You couldn’t spend much time with your eyes closed, which was why Pauline hadn’t been sleeping at night since it happened. The worst was when she saw a picture, more real than a dream, more like a film come to life there in her bedroom, but you knew if you touched it it would be solid: it was Joanne, but Joanne melded with the bag in the picture the police had shown them, flayed, boneless and terrible with blood. The blood was dark, like the stain she’d seen on the bag, but liquid and pouring. Even there in the library, her nodding at a table, it lurked. She snapped her head back. Gemma loomed, holding a couple of books, their dull covers loosely wrapped in protective plastic.

‘Come on then.’

She was so wholesomely like herself, Gemma, socks pulled up, books one on top of the other, fringe exact. Pauline had started to think that if you put your finger out you might poke a hole in people or tear them, but not Gemma, standing there with her cardigan folded over her forearm, her hair bobbles aligned. There was always a smell about her, clean, from her clothes. Suddenly, Pauline wanted to hit her with a hammer. She followed her out of the library.

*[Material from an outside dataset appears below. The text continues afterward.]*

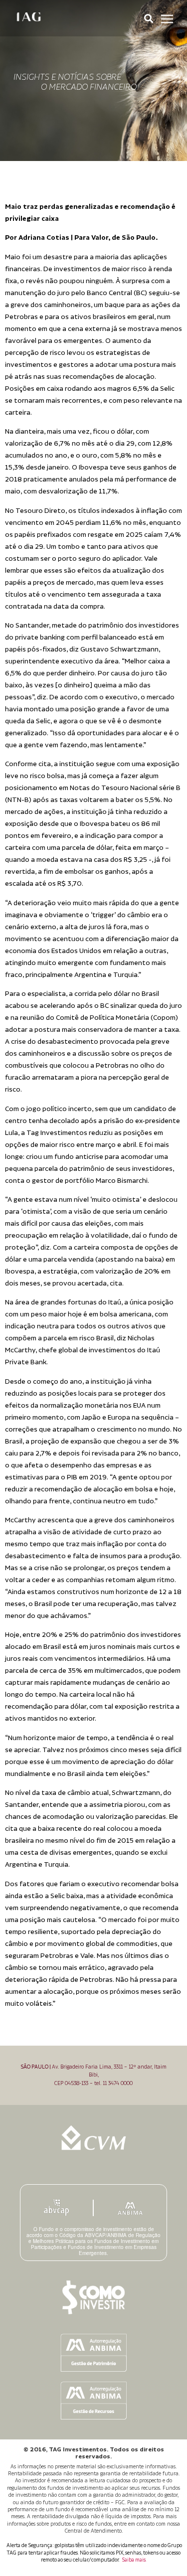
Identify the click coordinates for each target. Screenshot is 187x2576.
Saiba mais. (134, 2560)
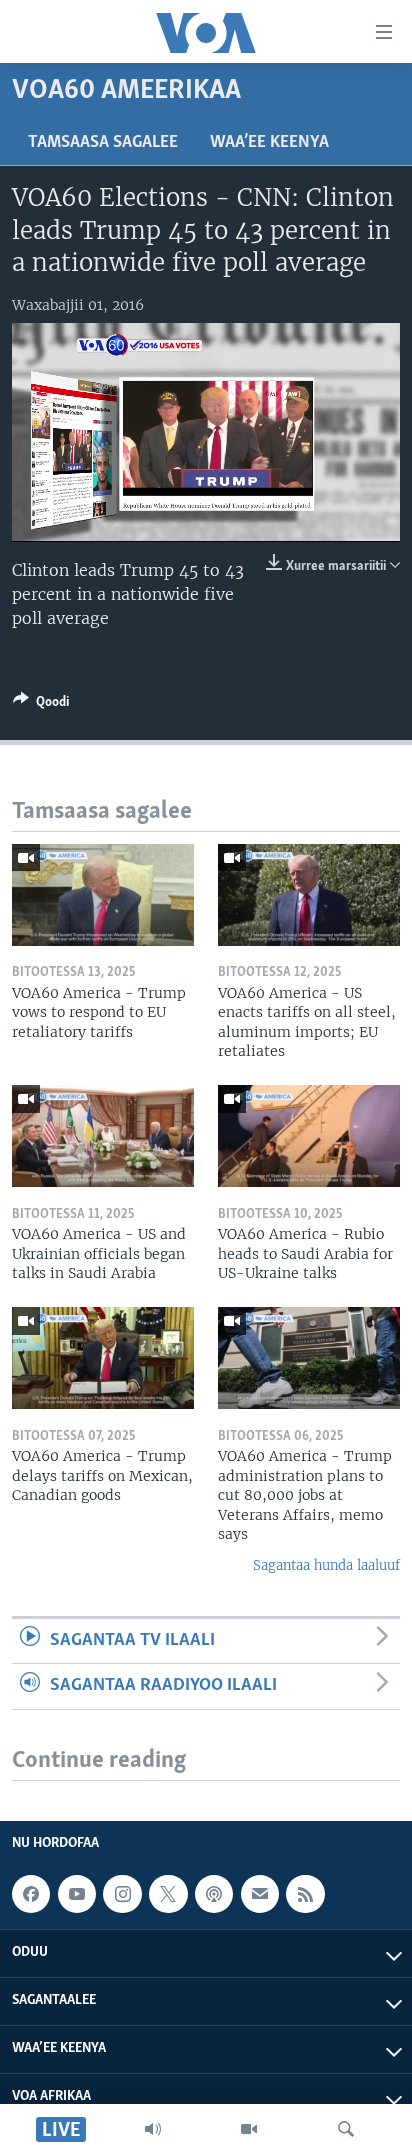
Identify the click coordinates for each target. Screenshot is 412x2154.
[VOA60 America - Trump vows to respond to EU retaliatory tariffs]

They walked on to the Town Fields. Gemma was asking her about meeting Lallie when they’d done the filming at the school, and Pauline was telling her all sorts, because the thing she remembered
most was the drama of her own hair and what they’d done to it. Lallie or whatever she was called had come in near the end, after they’d already been in a class with an empty desk, where they had to look serious because she’d been killed in the story. After that they were having to be noisy and stuff with Lallie at the desk, nicking a pencil from the nig-nog’s table. She looked older than them, even in the same uniform (Pauline had been given a newish one for the day and had managed to walk off in it at the end without anyone stopping her). Lallie hadn’t bothered talking to them really, but Pauline invented a conversation which expanded to fit the many questions Gemma was then driven to ask about it, starting with what Lallie had been wearing (‘School uniform’ – ‘Did you see what she was wearing before?’ ‘Erm, yeah, sort of jeans and that’ – ‘Not dungarees?’ – ‘What’s them?’ – ‘You know, with a bib and braces’ – ‘Oh aye, them, with like flowers on’ – ‘What colour?’ – ‘Purple’) and progressing to her invitation to Pauline to go on holiday with her to America (‘She never!’ – ‘She did and all, they’ve got a swimming pool and she was supposed to be taking a friend but she got really poorly so she couldn’t come so she said I could come instead.’).